FEROEN J. BETTS, ETC., ET AL.,

DEFENDANTS-APPELLANTS. Case No. 1-09-17, 18

Appeal from Allen County Common Pleas Court Trial Court Nos. CV-2008-143 and CV 2008-156

Judgments Affirmed

Date of Decision: November 9, 2009

APPEARANCES:

Janine T. Avila for Appellant, Feroen J. Betts

Steven B. Ayers and Daniel I. Graham, Jr. for Appellees, American Alternative Insurance Corporation

D. John Travis for Appellee, Federal Insurance Company

Christine M. Bollinger for Appellee, Executive Coach Luxury Travel

John Smalley for Appellants Adkins, Holp, Grandey and Miller

David W. Stuckey for Appellee Arend

Stephen V. Freeze for Appellee Hartford Fire Insurance Co.

Michael Borer for Appellee Niemeyer

James E. Yavorcik for Appellant Berta

Douglas Desjardins for Appellant, Geneva Ann Williams

-2- Case No. 1-09-17, 18

SHAW, J.

{¶1} Defendant/Intervenors-Appellants Feroen J. Betts, Etc., et al.

(“Intervenors”) appeal from the February 25, 2009 Judgment Entry of the Court of

Common Pleas, Allen County, Ohio, granting summary judgment in favor of

Plaintiffs-Appellees Federal Insurance Company (“Federal”) and American

Alternative Insurance Corporation (“American”) and denying the Intervenors’
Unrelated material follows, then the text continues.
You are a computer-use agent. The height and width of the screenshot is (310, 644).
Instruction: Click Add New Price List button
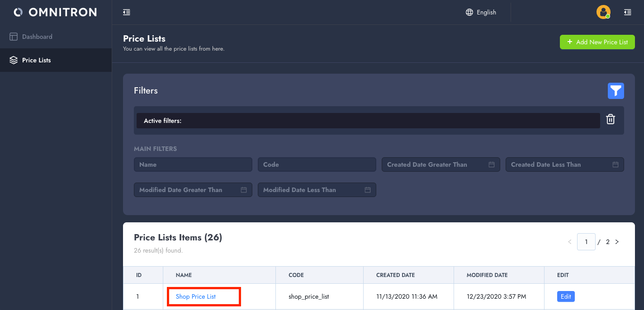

motion for summary judgment.

{¶2} This matter arises out of a bus crash occurring on March 2, 2007.

Bluffton University’s (“Bluffton”) baseball team had been scheduled to play a

series of games in Sarasota, Florida. Bluffton hired Executive Coach Luxury

Travel, Inc. (“Executive Coach”) to provide coach bus transportation for the

players from Bluffton, Ohio, to the games in Sarasota, Florida.

{¶3} On March 2, 2007, the bus carrying the Bluffton baseball team was

involved in a crash in Atlanta, Georgia. Five baseball players, bus driver Jerome

Niemeyer (“Niemeyer”), and Niemeyer’s wife were killed in the accident.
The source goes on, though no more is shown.